Checks showed that the tokenization does not permit raw NIN verification. In fact, the whole essence is User Consent Management and data privacy, where there is a policy requirement to seek the consent of the user following industry best practices, not merely a piece of paper with a signature.
By rolling back to the NIMC NIN Verification Service (NVS), an action recently directed by the NIMC through a memo signed by the Director/Head of Business Development and Commercial Services, Carolyn Folami, it means that anyone who has verification licence and a NIN can query data with or without consent.
According to an expert, the ID holder also is not aware of the verification and who has access to their data. Likewise, there are limited encryption controls in place. NIMC can mention VPN, but an insider claimed the commission does not have VPN servers, meaning that NIMC depends on foreign servers and the data is not encrypted, just the VPN tunnel.
Indeed, network-wise, what happened as per the breach is just the very latest. Binance was able to filch $26 billion from the Nigerian economy due to the NVS vulnerability as they used a proxy.
Consequently, there is the implication of this to the agents and sub-agents. As it is, it appears NIMC has no idea who these sub-agents are and cannot control them. The tokenisation does not permit and store and forward mechanisms and has full transparency of the verification exercises.
The application to the overall database of the NIMC appears deep, especially insecurity. The World Bank identified this in 2017 and advised on the development of the tokenization, which was then implemented. But the current breach appears 100 per cent and it is unlikely to end if NIMC maintains the system based on the memo by Folami.
Industry sources fear that it appears the new management could be wittingly or unwittingly undoing all the data privacy initiatives that were put in place.
Calls for urgent measures to bridge breaches
THE Paradigm Initiative, a civil society organization, has called for prompt measures against breaches at the commission by XpressVerify.com.
The organization said the breach is a violation of the National Data Protection Act, citizens’ constitutional right to privacy and a blatant disregard for the law and a betrayal of public trust.
Emphasising the critical need for intervention from both the NIMC and the NDPC to address this alarming violation of citizens’ privacy rights, Paradigm Initiative has urged immediate action to be taken.

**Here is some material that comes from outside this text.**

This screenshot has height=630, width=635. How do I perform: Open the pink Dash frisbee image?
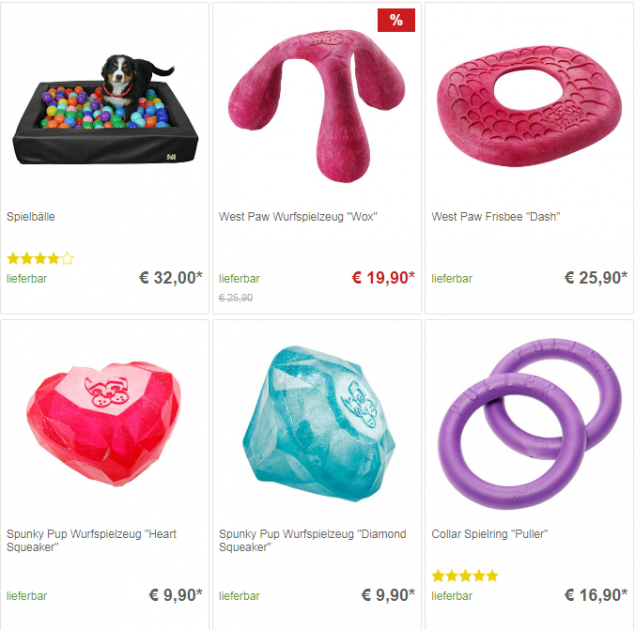529,106
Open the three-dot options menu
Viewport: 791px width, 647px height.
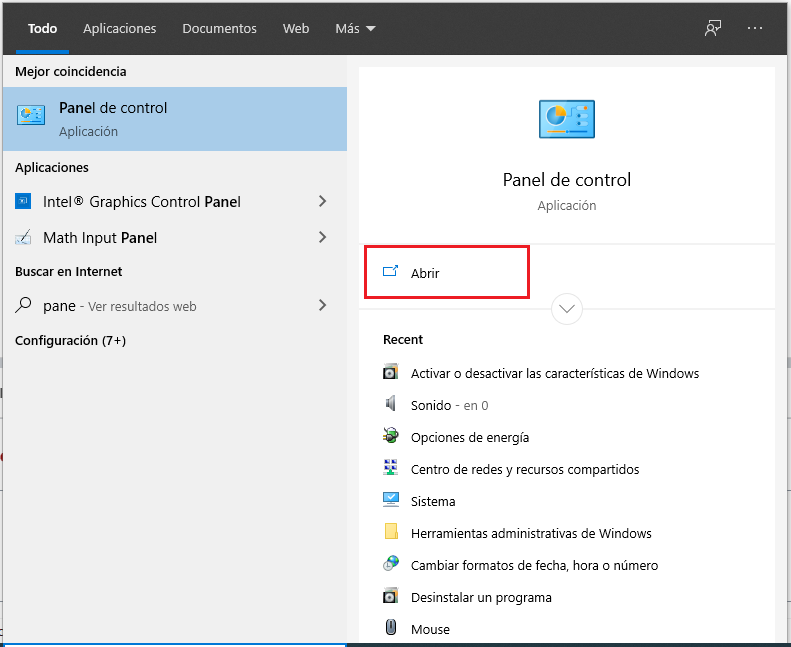coord(755,28)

The organisation urged the NDPC to expeditiously and independently investigate the matter, ensuring accountability for all parties involved in compromising the security of the National Identity Database.
“Every Nigerian deserves to have confidence that their personal information is kept secure and safeguarded. We demand clear steps from NIMC to rectify this breach and prevent its recurrence,” Paradigm Initiative stated.
THE Director-General and CEO of NIMC, Abisoye Coker-Odusote, clarified that the commission provides NIN verification and related services exclusively through licensed partners.
According to her, “The Commission confirms that NIN verification and other services are conducted solely through licensed partners. However, Xpress Verify does not fall within the Commission’s list of licensed partners.
“We appreciate our media partners and the individuals, who exposed this issue, assure Nigerians and legal residents that there has been no form of data breach, and citizens’ data remains secure and protected within Nigeria’s National Identity Database.”